Значит, спасение кораблей заключалось в уходе из Севастополя. Что же думают об этом те офицеры, которые как бы против своей воли ушли в Новороссийск (в числе которых находился Н. Р. Гутан), предпочитая ожидать «какого-то приказания» командующего флотом? Перечитывая строки, посвященные отъезду командующего флотом бывшего адмирала М. П. Саблина в Москву и передаче им командования флотом командиру дредноута «Воля» А. И. Тихменеву, на стр. 409 мы находим:
«На собрании адмирал заявил, что ему необходимо ехать в Москву, чем еще надеется спасти флот. Вместо себя, – сказал он, – я оставлю доблестного командира «Воли» капитана 1 ранга А. И. Тихменева, которого знаю давно с которым много плавал и взгляды которого на службу те же, что и у меня. Заметно волнуясь, адмирал подошел и обнял А. И. Тихменева».

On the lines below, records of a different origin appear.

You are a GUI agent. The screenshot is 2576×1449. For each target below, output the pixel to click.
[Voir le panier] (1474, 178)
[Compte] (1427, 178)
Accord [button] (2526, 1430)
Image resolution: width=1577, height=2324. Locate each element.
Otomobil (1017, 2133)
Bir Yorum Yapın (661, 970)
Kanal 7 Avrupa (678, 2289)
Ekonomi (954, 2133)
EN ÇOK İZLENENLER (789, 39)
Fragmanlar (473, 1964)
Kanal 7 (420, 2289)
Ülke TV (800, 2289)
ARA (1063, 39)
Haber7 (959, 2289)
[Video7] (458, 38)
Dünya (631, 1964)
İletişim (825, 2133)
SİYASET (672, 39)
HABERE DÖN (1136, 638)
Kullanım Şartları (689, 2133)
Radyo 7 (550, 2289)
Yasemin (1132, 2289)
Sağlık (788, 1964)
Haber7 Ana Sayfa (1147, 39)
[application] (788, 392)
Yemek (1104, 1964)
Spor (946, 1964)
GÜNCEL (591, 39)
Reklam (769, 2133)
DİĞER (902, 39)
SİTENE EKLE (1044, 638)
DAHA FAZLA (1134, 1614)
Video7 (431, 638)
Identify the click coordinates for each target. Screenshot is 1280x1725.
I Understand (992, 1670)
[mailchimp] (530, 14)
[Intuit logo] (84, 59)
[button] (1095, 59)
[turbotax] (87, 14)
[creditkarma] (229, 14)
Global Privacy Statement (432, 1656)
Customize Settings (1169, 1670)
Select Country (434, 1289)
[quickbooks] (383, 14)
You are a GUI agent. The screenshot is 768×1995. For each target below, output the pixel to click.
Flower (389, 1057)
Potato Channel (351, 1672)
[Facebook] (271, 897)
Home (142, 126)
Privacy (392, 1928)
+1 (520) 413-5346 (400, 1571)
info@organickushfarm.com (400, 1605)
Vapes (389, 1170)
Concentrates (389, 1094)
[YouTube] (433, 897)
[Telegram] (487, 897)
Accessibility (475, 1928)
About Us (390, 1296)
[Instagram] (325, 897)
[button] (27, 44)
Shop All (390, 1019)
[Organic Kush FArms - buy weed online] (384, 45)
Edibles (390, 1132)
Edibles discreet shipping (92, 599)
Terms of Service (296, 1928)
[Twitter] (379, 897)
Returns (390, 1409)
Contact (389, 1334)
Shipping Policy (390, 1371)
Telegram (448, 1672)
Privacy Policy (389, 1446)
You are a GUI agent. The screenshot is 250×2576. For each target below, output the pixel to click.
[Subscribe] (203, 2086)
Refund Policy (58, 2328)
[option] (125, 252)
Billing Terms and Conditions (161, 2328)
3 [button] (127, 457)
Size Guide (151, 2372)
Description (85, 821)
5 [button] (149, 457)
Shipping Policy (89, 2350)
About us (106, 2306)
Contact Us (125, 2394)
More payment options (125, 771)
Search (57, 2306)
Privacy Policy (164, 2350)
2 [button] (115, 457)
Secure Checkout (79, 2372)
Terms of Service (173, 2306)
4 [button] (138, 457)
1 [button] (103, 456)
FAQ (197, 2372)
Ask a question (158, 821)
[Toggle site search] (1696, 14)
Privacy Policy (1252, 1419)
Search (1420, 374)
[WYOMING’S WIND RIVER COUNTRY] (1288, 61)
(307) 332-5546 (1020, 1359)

Вот и все, а на самом деле автором пропущена самая существенная часть речи адмирала М. П. Саблина, ясно подчеркивающая его мнение о том, что флот будет принужден в конце концов покончить свое существование потоплением.
В действительности М. П. Саблин, сильно волнуясь, так закончил свою речь:
«История не забудет момента, когда Вы, доблестно бросив свои семьи и имущество в Севастополе, ушли в Новороссийск почти без всякой надежды на лучшее будущее, только затем, чтобы флот не достался в руки врагу.
События могут развернуться так быстро, что к моменту, когда будет решаться судьба флота, я не успею вернуться к Вам. Но я спокоен за флот и за Вас, так как передаю командование доблестному капитану 1 ранга А. И. Тихменеву, которого я знаю давно с которым много плавал, взгляды которого на службу совершенно совпадают с моими собственными и в личные качества которого я твердо верю».
После этого адмирал подошел к Тихменеву [80] и обнял его. Замечу, что М. П. Саблину уже тогда было известно содержание привезенных И. И. Вахрамеевым документов, которые будут ниже цитированы мною.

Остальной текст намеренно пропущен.